[What is being asked] Please copy the rows below word for word, from the line containing "942x734 pixels. At" through the last row. Leave the pictures out of your copy.

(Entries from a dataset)

>>

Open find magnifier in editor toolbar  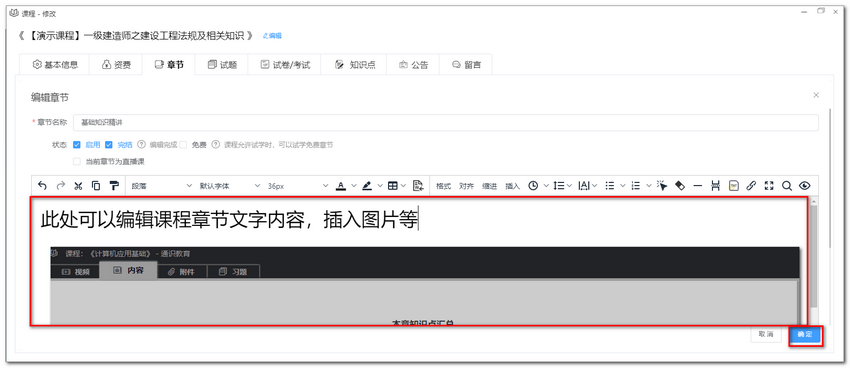click(x=787, y=186)
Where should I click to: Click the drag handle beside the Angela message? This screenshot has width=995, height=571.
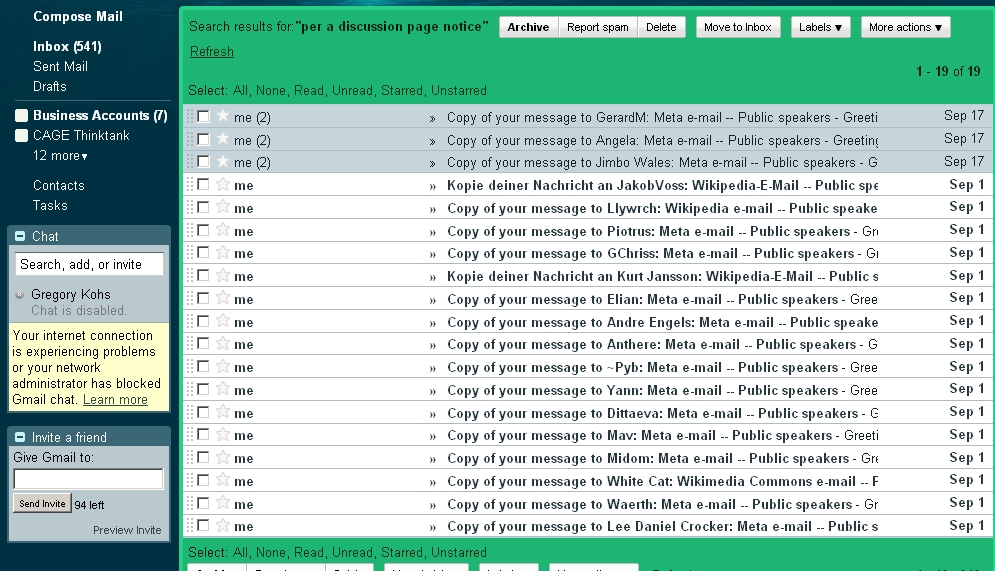point(190,140)
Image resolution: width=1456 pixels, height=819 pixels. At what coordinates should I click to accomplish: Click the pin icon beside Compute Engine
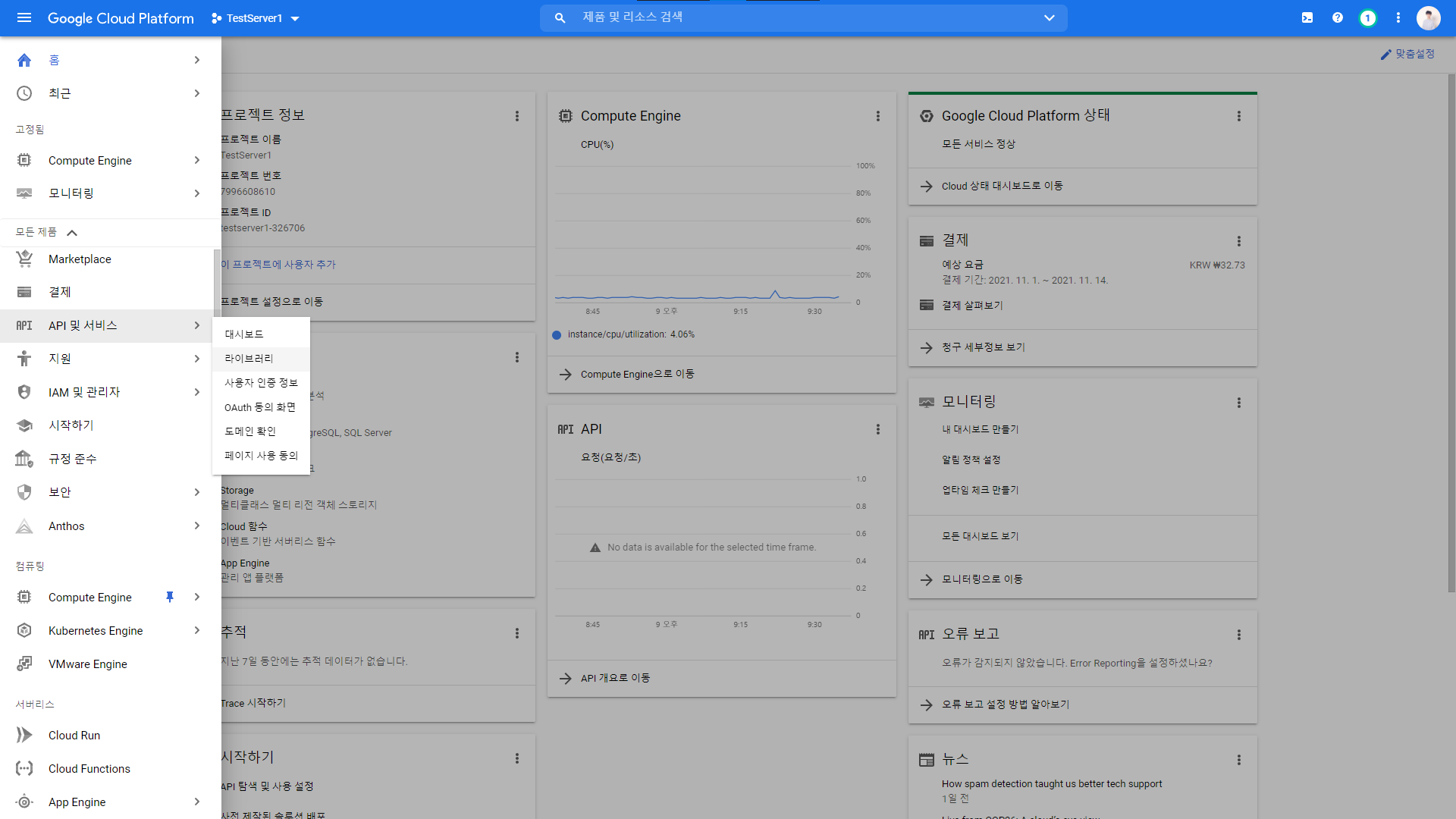click(170, 597)
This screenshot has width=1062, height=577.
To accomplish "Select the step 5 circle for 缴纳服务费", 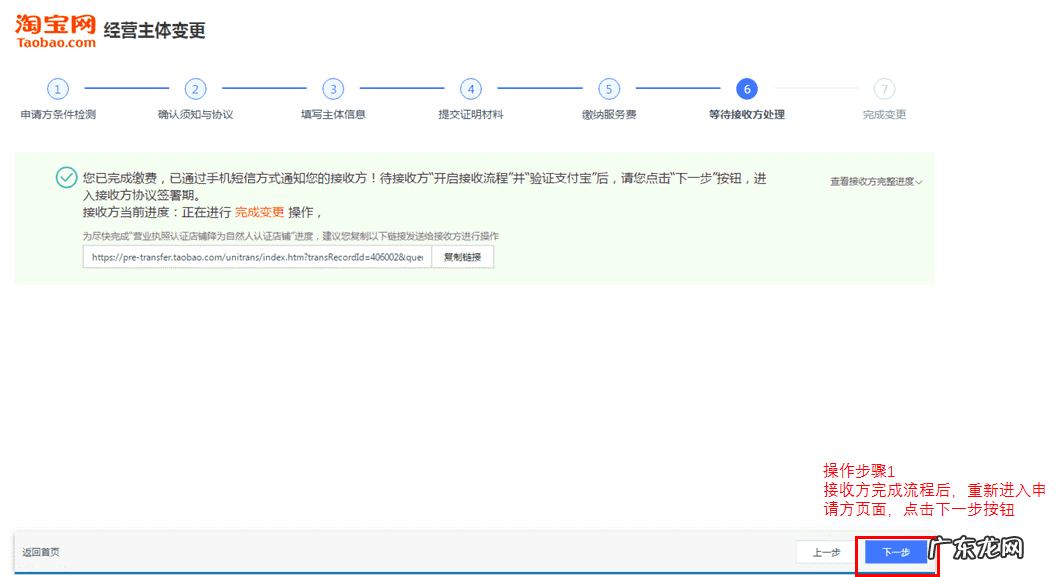I will (x=609, y=89).
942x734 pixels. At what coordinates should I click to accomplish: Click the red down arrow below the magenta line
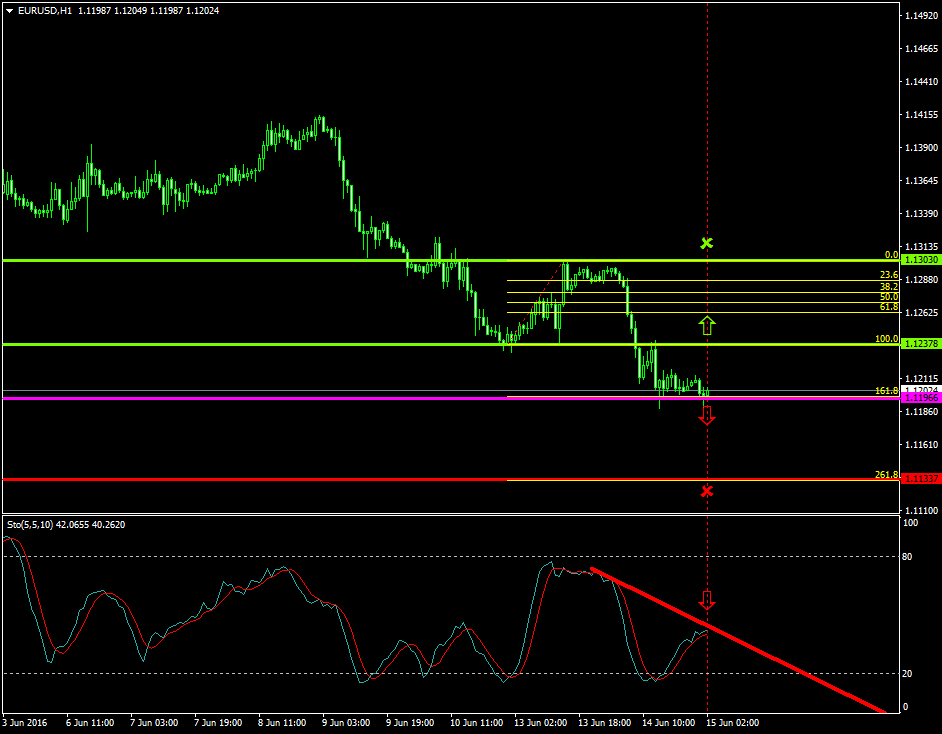click(707, 415)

<<

[Output]
942x734 pixels. At what coordinates should I click to accomplish: Click the red down arrow below the magenta line
click(707, 415)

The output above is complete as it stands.